TASK: Rewrite the stretch from the line containing "Click the previous version arrow beside 58" through the end of the items, replacing "previous" with "next" and keeping everything else the same. Leave the pictures out of your answer.

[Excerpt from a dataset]
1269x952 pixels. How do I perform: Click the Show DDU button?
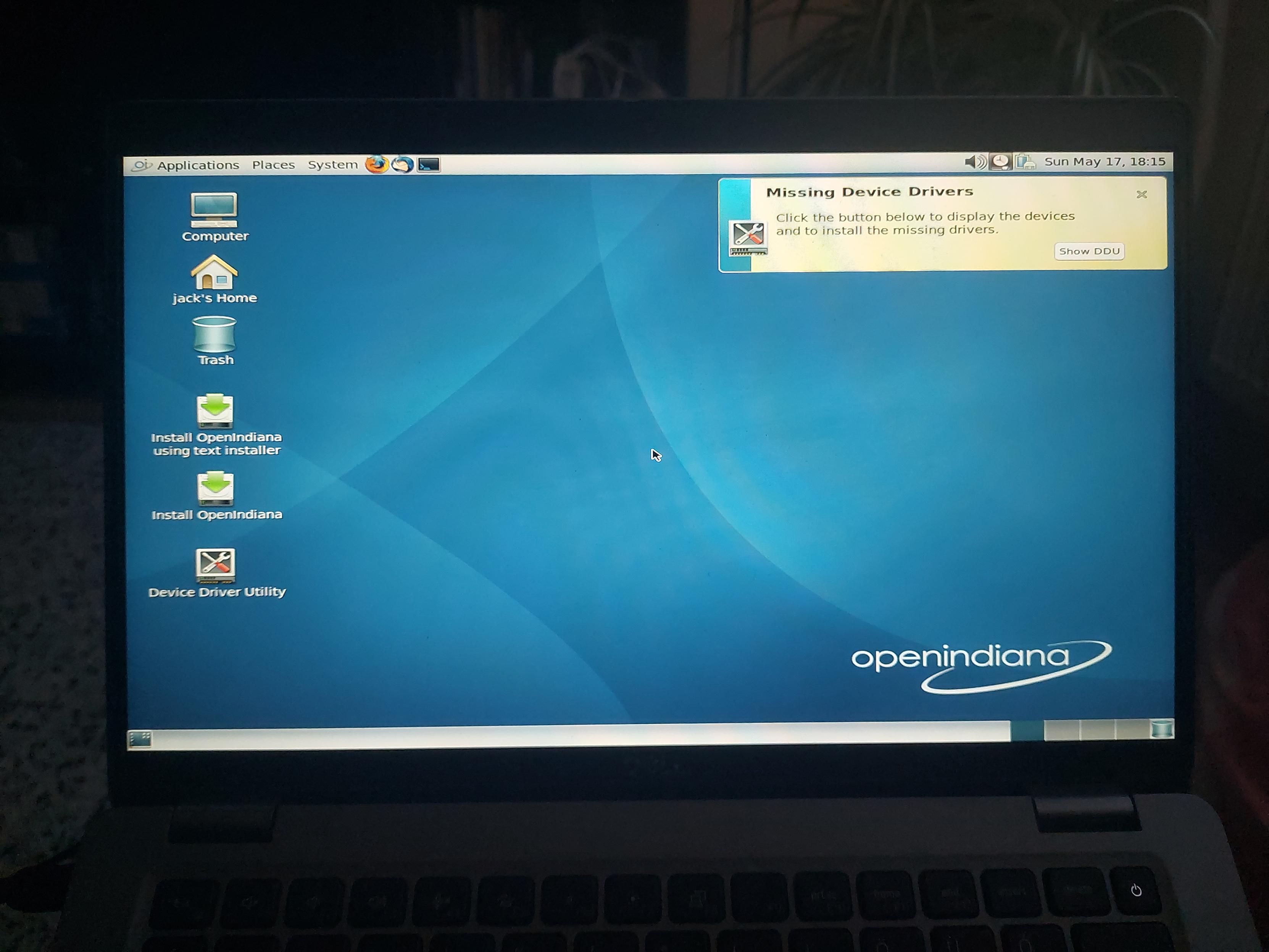[x=1089, y=251]
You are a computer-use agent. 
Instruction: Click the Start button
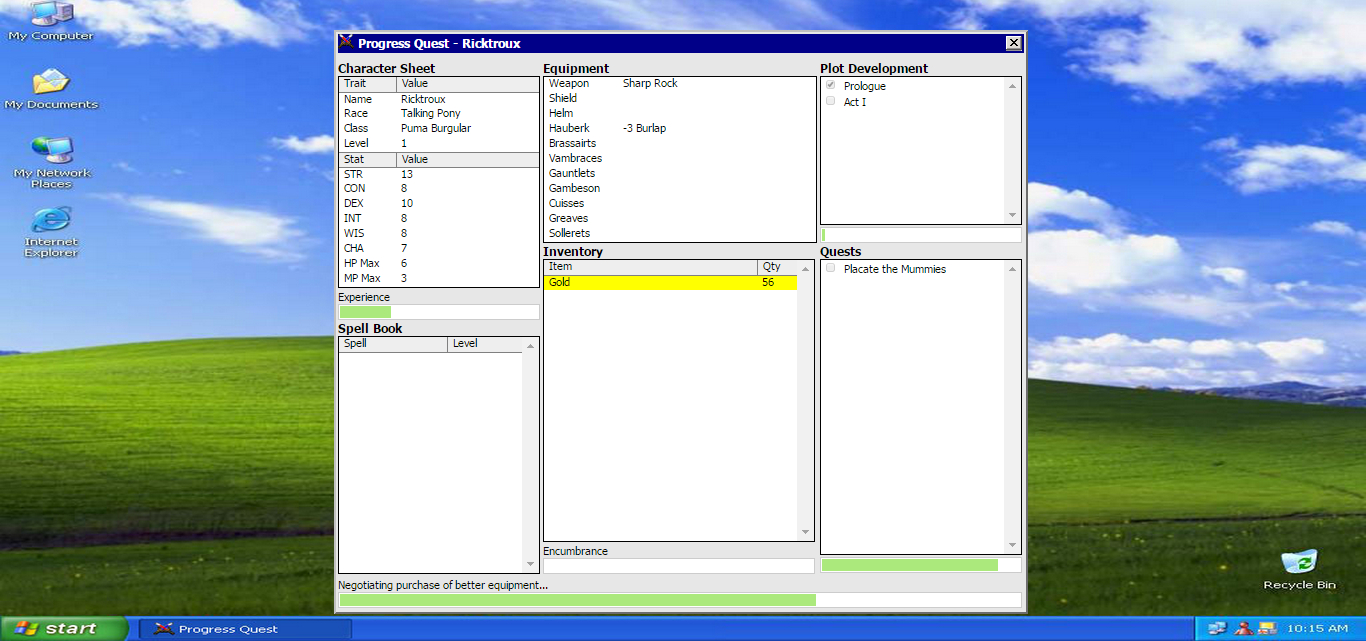tap(64, 629)
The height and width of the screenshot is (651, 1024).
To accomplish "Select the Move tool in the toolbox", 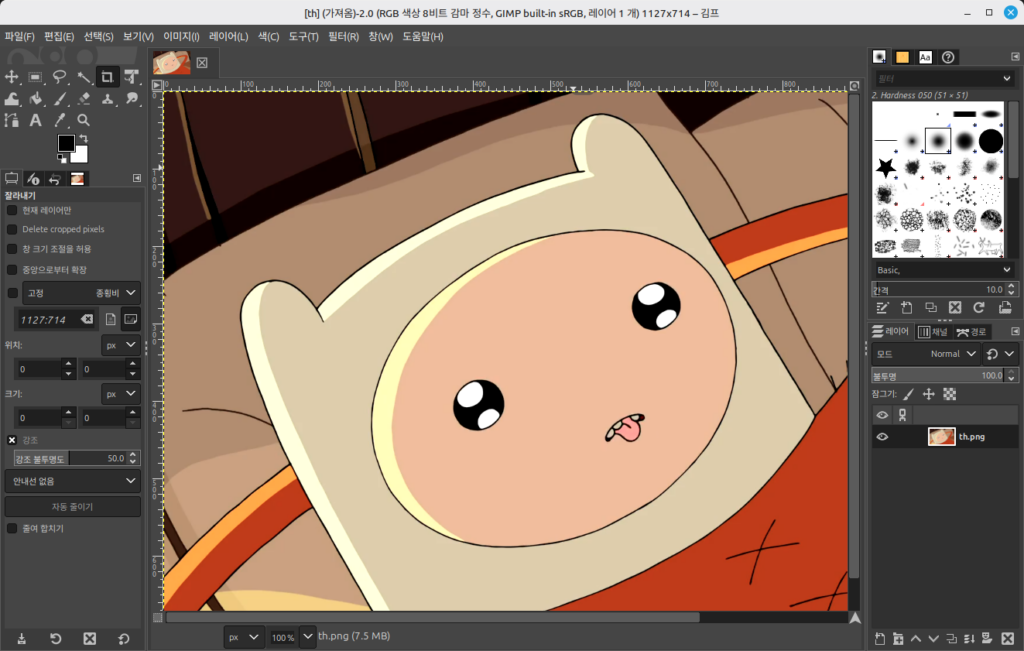I will click(12, 77).
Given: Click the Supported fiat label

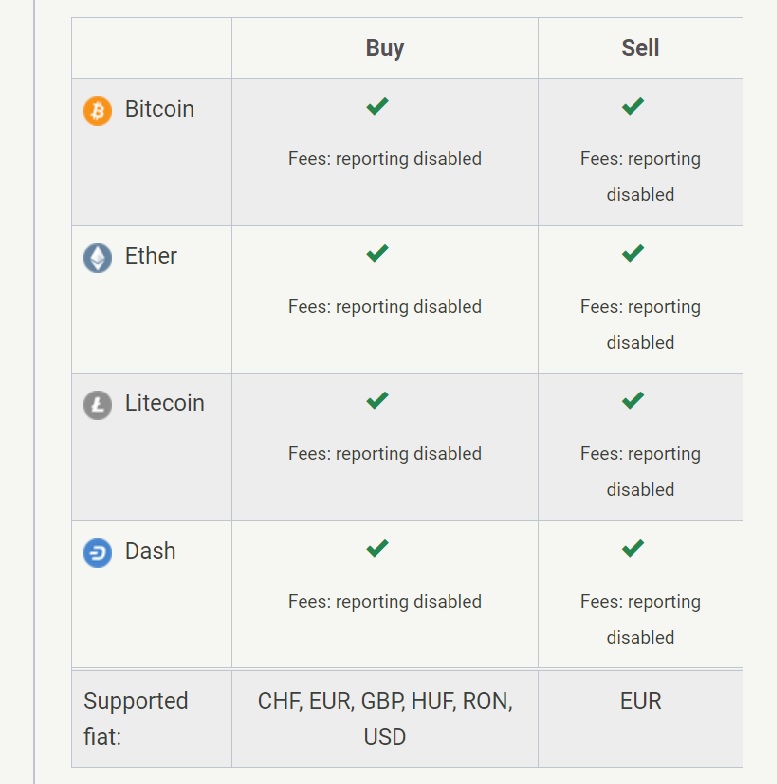Looking at the screenshot, I should click(x=136, y=719).
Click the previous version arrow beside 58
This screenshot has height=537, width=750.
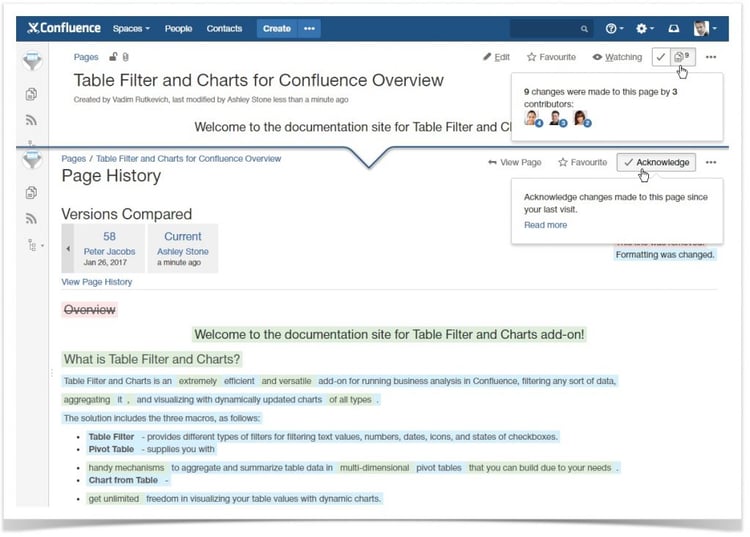pyautogui.click(x=68, y=248)
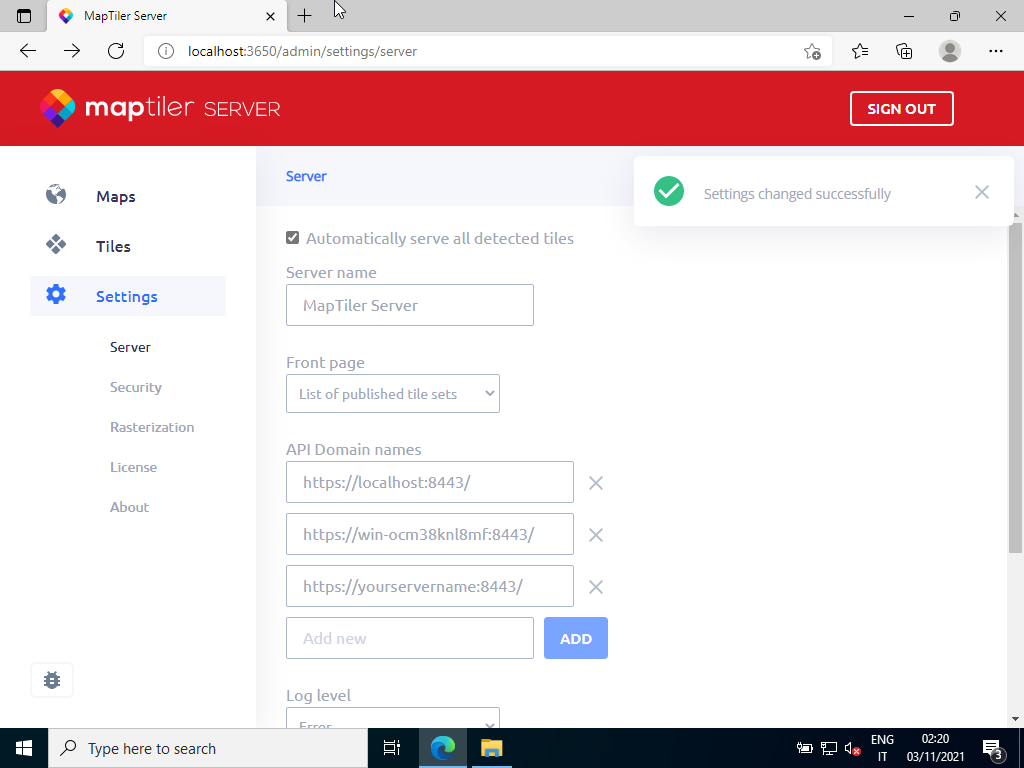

RESULT FOR THIS TASK:
Click the next version arrow beside 58
This screenshot has height=537, width=750.
pyautogui.click(x=68, y=248)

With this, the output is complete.